**WORK TO COMPLETE:**
(1) Answer these questions about the p2p DNS thread:
(a) Which browser does elb0w say comes to mind for building p2p DNS into?
(b) According to vasilov, Namecoin is a fork of which project?
(c) How long does nextparadigms say it took for Bittorrent to be used by many people?
(2) In the p2p DNS thread, list every username that posted a reply to the opening post. Give each name once.
(3) Write out the part of the p2p DNS thread between "Rather than treating" and "a solved problem.", inclusive.

**DOCUMENT SEGMENT:**

BEGIN

Tell HN: We need p2p DNS - elb0w

Looking at the trends going on in government it would appear that some of them have an idea of what DNS does. It feels as though without being technical people they are improperly using DNS as a means to regulate the internet. We must stop things like the PROTECT IP ACT and all the Domain seizures going on. if we open the flood gates now we will never regain control.<p>I have thought of how this could possibly implemented. Recalling some people working on a p2p DNS I couldnt help but think how it would be too complicated for non techies to use.<p>To me the only logical way to implement this would be to have it as part of a browser. Firefox obviously comes to mind.<p>I see no reasons why Domain registrations could not follow the same model.<p>Are my feelings wrong on this? Do you all not feel the same way? The internet is really our last true free space of innovation and freedom.<p>While groups like Anon and LulzSec may seem to be pushing on the verge of bad guys at times. I feel that in their sometimes convoluted methods is a message that someone has to do something.<p>I think its up to us all to take as much control away from third parties and call for a Declaration of the Internet.
======
sneak
DNS is already fully decentralized. Just register a domain somewhere the US
can't readily fuck with. They're not going to get the IANA to pull an entire
sovereign nation's gTLD delegation because one of their registrants is doing
something they don't like.

PS: Namecoin is a fork of Bitcoin, as pointed out by vasilov already. It's
completely stupid and ill-conceived, which is irrelevant because it'll vanish
from disuse in short order just like AlterNIC.

PPS: Making hostname lookups "part of the browser" is the same kind of "the
internet == the web" thinking that got us abominations like WebSockets.
Please... just don't.

------
nextparadigms
_"I think its up to us all to take as much control away from third parties and
call for a Declaration of the Internet"_

Were you thinking of something like this:

<http://w2.eff.org/~barlow/Declaration-Final.html>

So far, I think Namecoin is the only P2P DNS solution that can work. I think
the guy working on Phantom protocol (code.google.com/p/phantom) was planning
on using something like DHT for a decentralized DNS.

Right now there are only 2 choices if you want to keep a free Internet:

1) Try to stop them from passing bills like Protect IP, by making a lot of
noise online and offline, and trying to gather as much support for this.

2) Let them do what they want, and eventually we all move to something like
Phantom.

Obviously this 2nd solution doesn't seem ideal, at least in the short term.
Long term, it might be better to have a completely anonymized and
decentralized Internet. But it seems like such a hard task to get to the point
where many people would use it. It took a decade for Bittorrent to be used by
many people, even though I wouldn't say it's exactly mainstream right now.

So the _easier_ way to keep our Internet freedoms would be to speak out
against such measures and do whatever it takes to stop them (even
revolutions). And it seems that Anonymous is already moving to do just that:

<http://www.youtube.com/watch?v=j_9T1SPJXRI>

------
aeden
I agree that we must stop legislation that aims to control our freedom and our
will. I don't necessarily agree that a P2P DNS system is either necessary nor
will it be successfully adopted by the masses, who are exactly the people that
need protection from oppression the most.

Rather than treating the symptom (DNS) treat the disease (governments that do
not exist for the good of their people).

------
sneak
Oh, one other thing: Tor hidden service .onion hostnames already operate
outside of DNS (they are encoded keys). Last I checked, Tor is p2p, so this is
is IMHO a solved problem.

------
vasilov
You should look into Namecoin.It's a fork of the Bitcoin project.
<https://en.bitcoin.it/wiki/Namecoin>

------
trbecker
Governments not interested in the wills of the people is old news. Most of
them are just a proxy to turn the interest of few into regulation.

END

**DATA LISTING:**
BEGIN

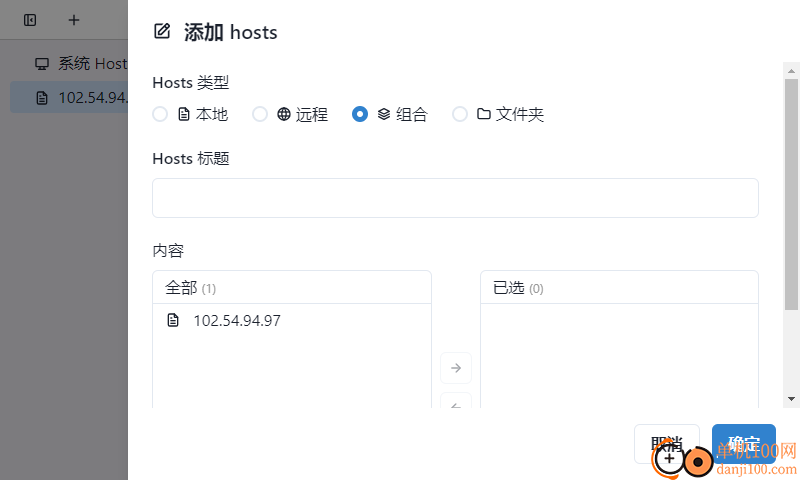Click the file icon next to 102.54.94 in sidebar
Screen dimensions: 800x480
click(x=42, y=98)
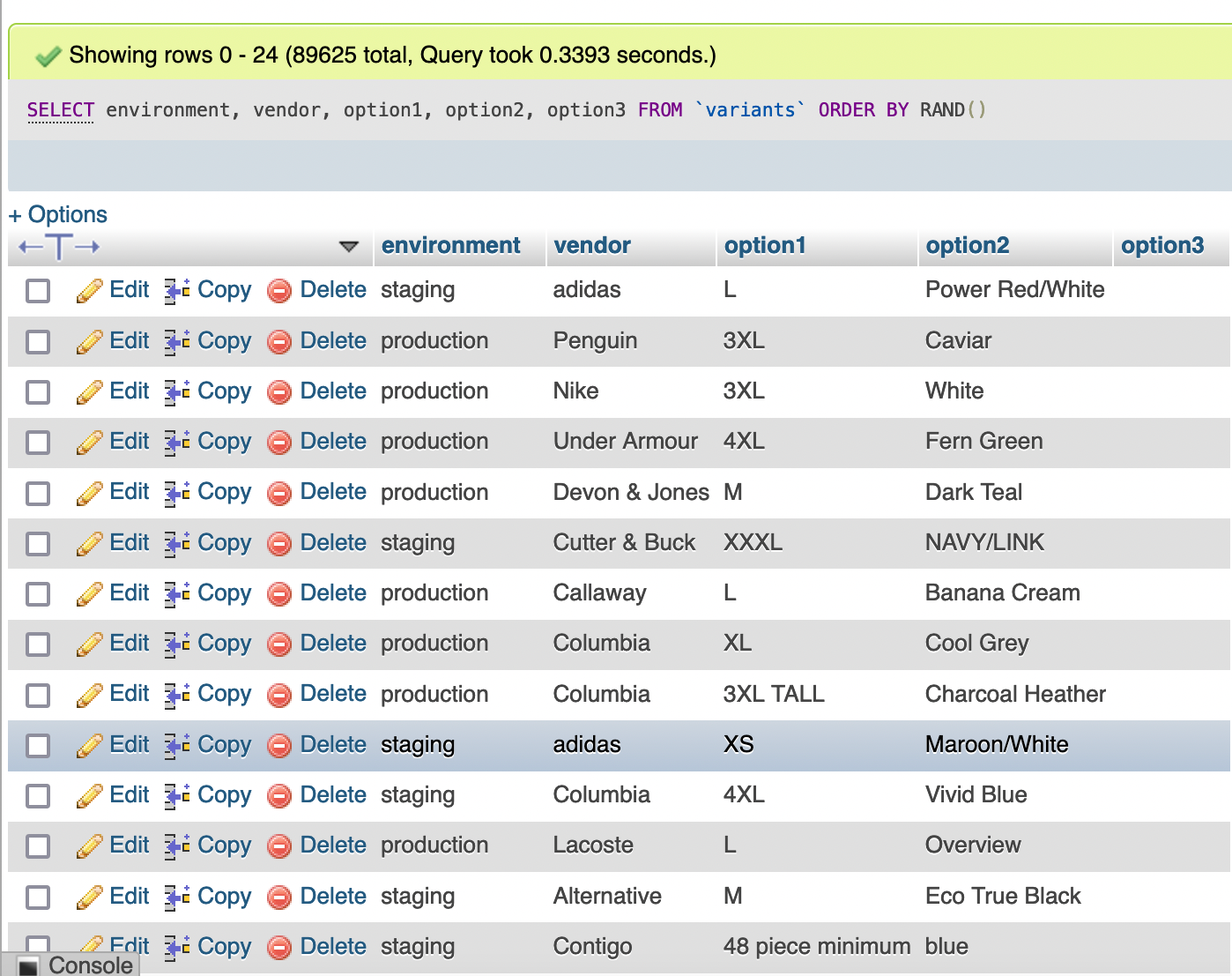Click the SELECT keyword link in query

coord(60,110)
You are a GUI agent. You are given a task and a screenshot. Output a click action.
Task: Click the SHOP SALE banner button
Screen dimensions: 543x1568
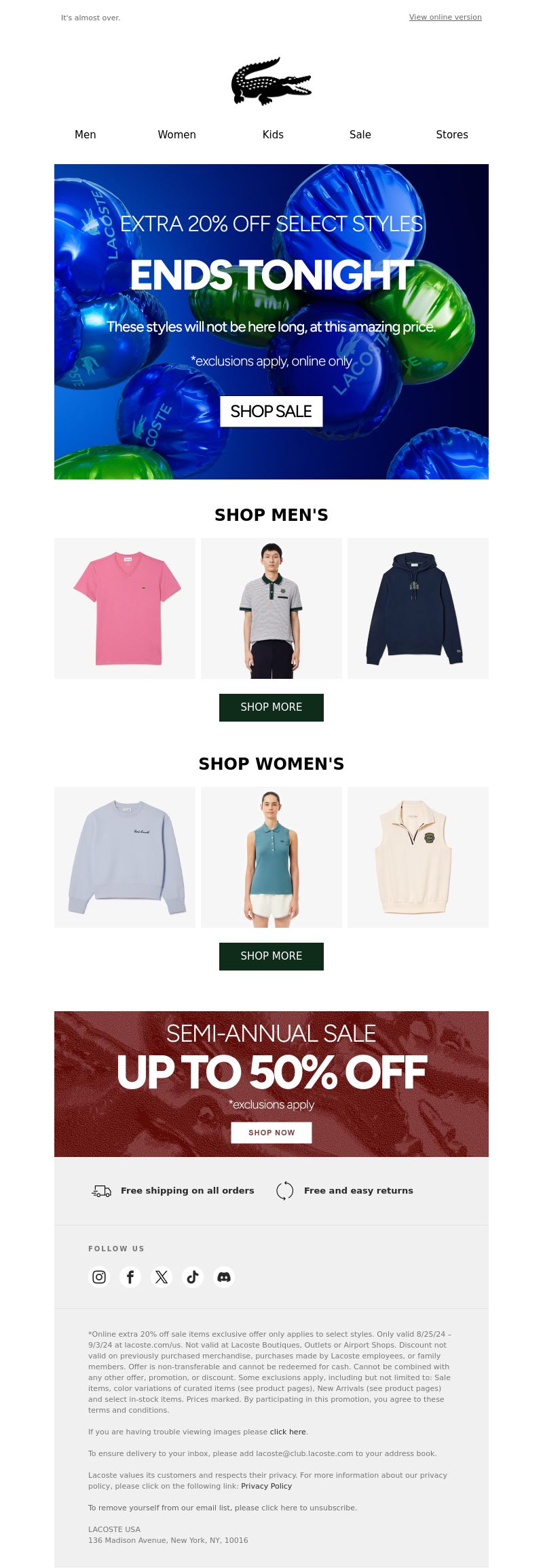[272, 412]
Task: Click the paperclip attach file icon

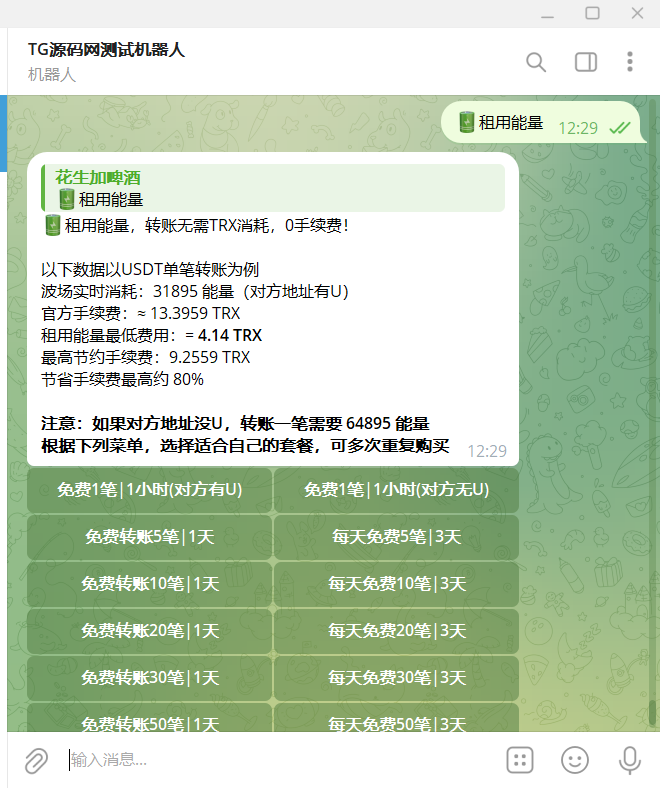Action: [x=35, y=760]
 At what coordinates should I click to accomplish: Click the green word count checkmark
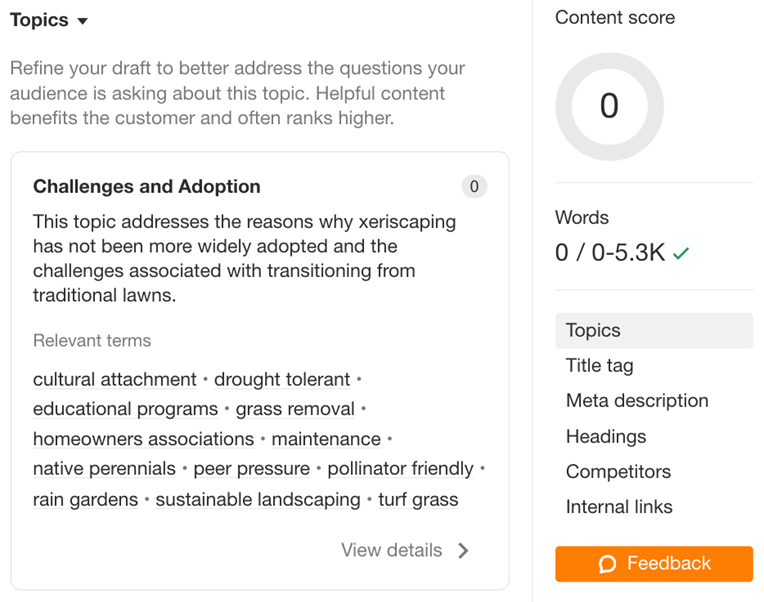pyautogui.click(x=681, y=254)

END

**ANSWER LIST:**
(1)
(a) Firefox
(b) Bitcoin
(c) A decade

(2) sneak, nextparadigms, aeden, vasilov, trbecker

(3)
Rather than treating the symptom (DNS) treat the disease (governments that do
not exist for the good of their people).

------
sneak
Oh, one other thing: Tor hidden service .onion hostnames already operate
outside of DNS (they are encoded keys). Last I checked, Tor is p2p, so this is
is IMHO a solved problem.